Elections are designed as instruments for building and sustaining democratic institutions as part of good governance. Instead of being instruments for peace, elections in many contexts are now causes of violence. “Democratic institutions are not meant to eliminate conflict; they are designed to manage it and channel it in productive directions” (Conducting a Conflict Assessment, A Framework for Strategy and Program Development). Elections are arenas for political competition to occur, as such, electoral operations programming ensures that elections remain vehicles for participation and constructive conflict management, and that they do not devolve into destructive forms of conflict. The goal of this course is to deepen participants’ understanding of election violence and ways to prevent it, to discuss questions of electoral integrity, and to use elections as a peacebuilding tool. It also aims to provide practical tools to build the capacity for participation in election operations, such as election observation, in order to prevent violence, manage conflict and build peace.
This course is concerned with understanding and embracing a form of justice that satisfies human need and promotes reconciliation. Beginning with key theoretical underpinnings and a multi-disciplinary approach to concepts of justice and reconciliation, this course will explore the contemporary applications of justice and reconciliation in post-war settings, both locally and internationally. Presenter and participants will critique and compare various popular expressions of societal justice and reconciliation through structures such as: The International Criminal Court (ICC), Truth and Reconciliation Commissions (TRC), Restitution / Reparations, and Reintegration Strategies. In addition, various parallel and collective indigenous justice efforts will be studied and compared with the dominant justice systems. Of particular interest are the growing innovations in new hybrid justice models that attempt to satisfy the collective needs of traumatized societies, and the continued search for how to ensure a future transmission of generational justice that is embedded with a concern for the common good and reconciliation.
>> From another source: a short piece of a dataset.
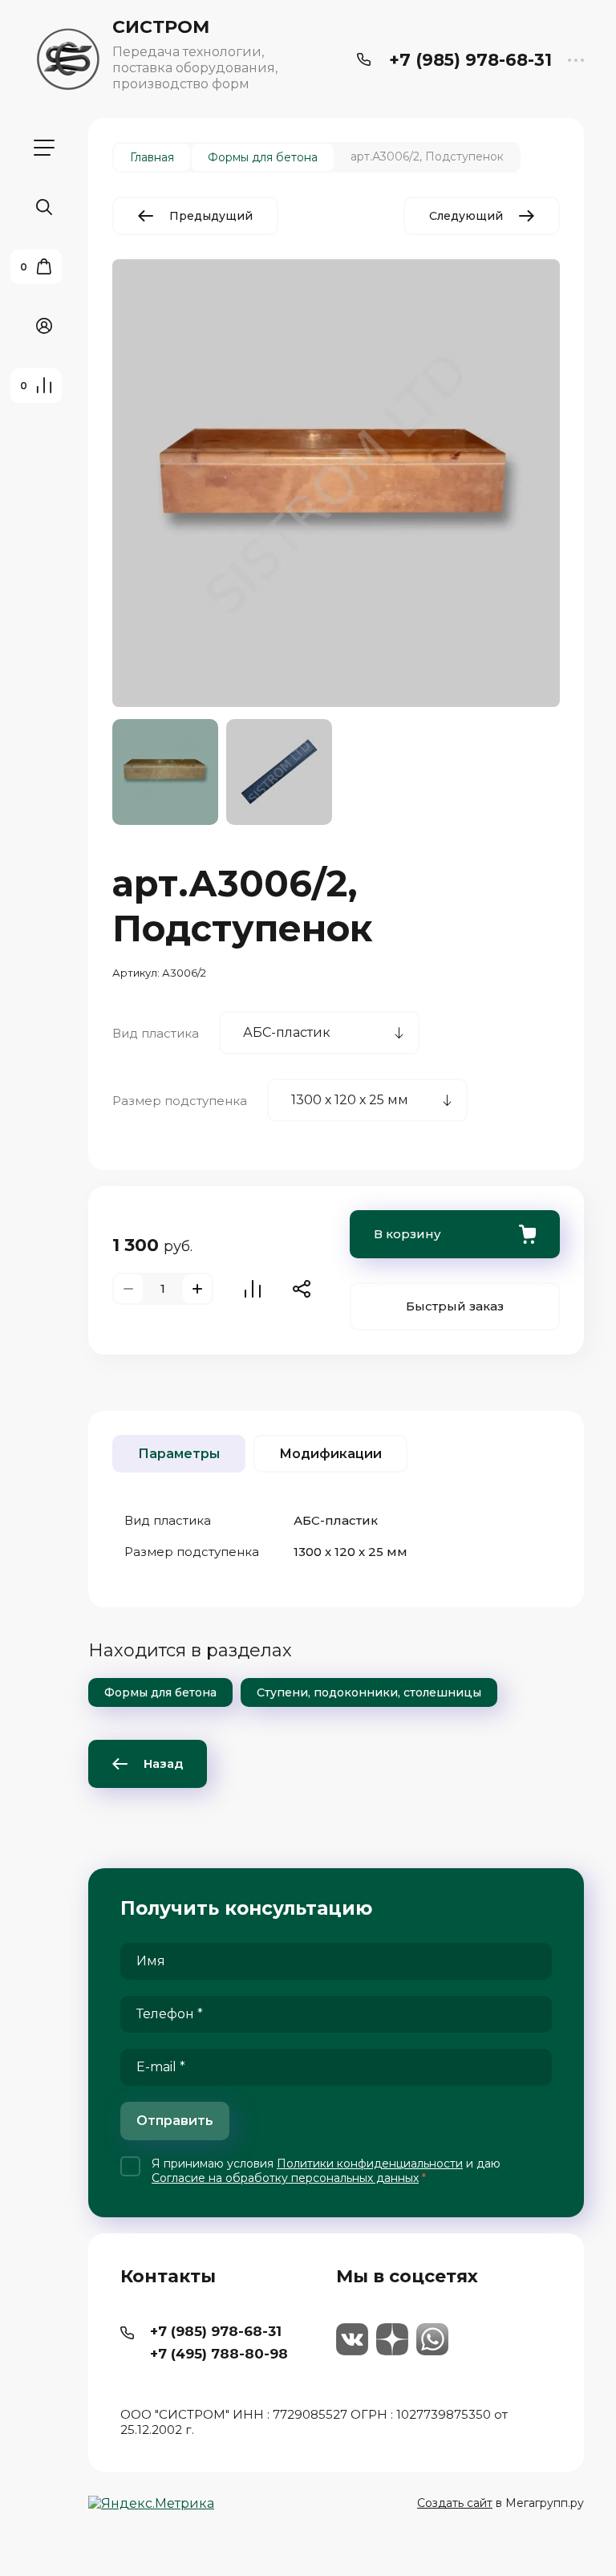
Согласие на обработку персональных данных (285, 2178)
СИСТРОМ (160, 27)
There are many people and organizations working in the field of peacebuilding. Are these efforts bringing about the desired change or are we too busy doing good without changing anything? How do we know that our efforts are contributing to a desired change? RPP provides the framework for conceptualizing proactive peace plans through conflict analysis, drafting SMART goals, framing key conflict drivers/factors, and identifying practical actions that will address the key conflict factors. In short, RPP consists of the choices we make in programming and how to design this program. It was first organized by the Collaborative for Development Action (CDA; now called CDA Collaborative Learning Projects) in Cambridge, Massachusetts, USA in collaboration with practitioners from around the world. RPP is a great tool for peace practitioners, managers and those who are interested in impacting the socio-political landscape of their society. Through RPP, participants will also explore program monitoring and evaluation.
This module explores the theory and practice of third-party intervention from the perspective of conflict theory and the African experience. The challenge of intervention in social conflict is examined in a variety of settings ranging from personal to community to inter-state conflicts. Using case studies from Africa and the two-thirds world, participants will engage in an interactive dialogue on the concepts, frameworks, and processes of intervention relevant to their own cultural contexts and situations. A comparison will be made with intervention models from non-African cultures.
Religious sectarianism has historically been a powerful driver for many conflicts in churches, parachurch organizations, and other faith-based organizations. The phenomenon of identity & religion and how they relate to conflict is the subject of this module. Are our different identities the primary reason why humans are unable to relate peacefully? This module discusses: ethnic identity, ethnocentrism, historical formation of identity, culture and identity, and psychological perspectives on identity. Religious beliefs play a critical part in identity-based conflicts. Misunderstandings about different interpretations of the Divine and religion have played a significant role in violent conflicts throughout the world. Topics discussed include political perspectives of identity and religion, major religious traditions, and views about war and peace. More importantly, the module will suggest skills in intervening in identity & religious conflicts.
This course aims at the formation of participants in non-violent approaches to social change. There is a realization that, more often than not, many people think that there is no alternative for bringing about social change. By so doing, we remain blind and seek no alternative. More often, the violent means we choose ends in loss of lives, including innocent lives, as well as destruction of properties and infrastructures. Non-violence, which is lesser known but more powerful, ethically justifiable, and less costly than violence is an alternative choice for peaceful conflict resolution and for bringing about social change. The focus of this course is on disputes and strife among groups at the local, communal, state, national, regional, and international levels. Course Objectives: To create awareness on the existence of alternative to violence so as to break the spiral of violence and to create options for a more human alternative; To enable participants to become familiar with the thinking/underlying different approaches in the employment of non-violent actions; To develop such skills as peacemaking, and nonviolent strategies and methods for achieving social change; To develop a willingness to take action for peace and justice.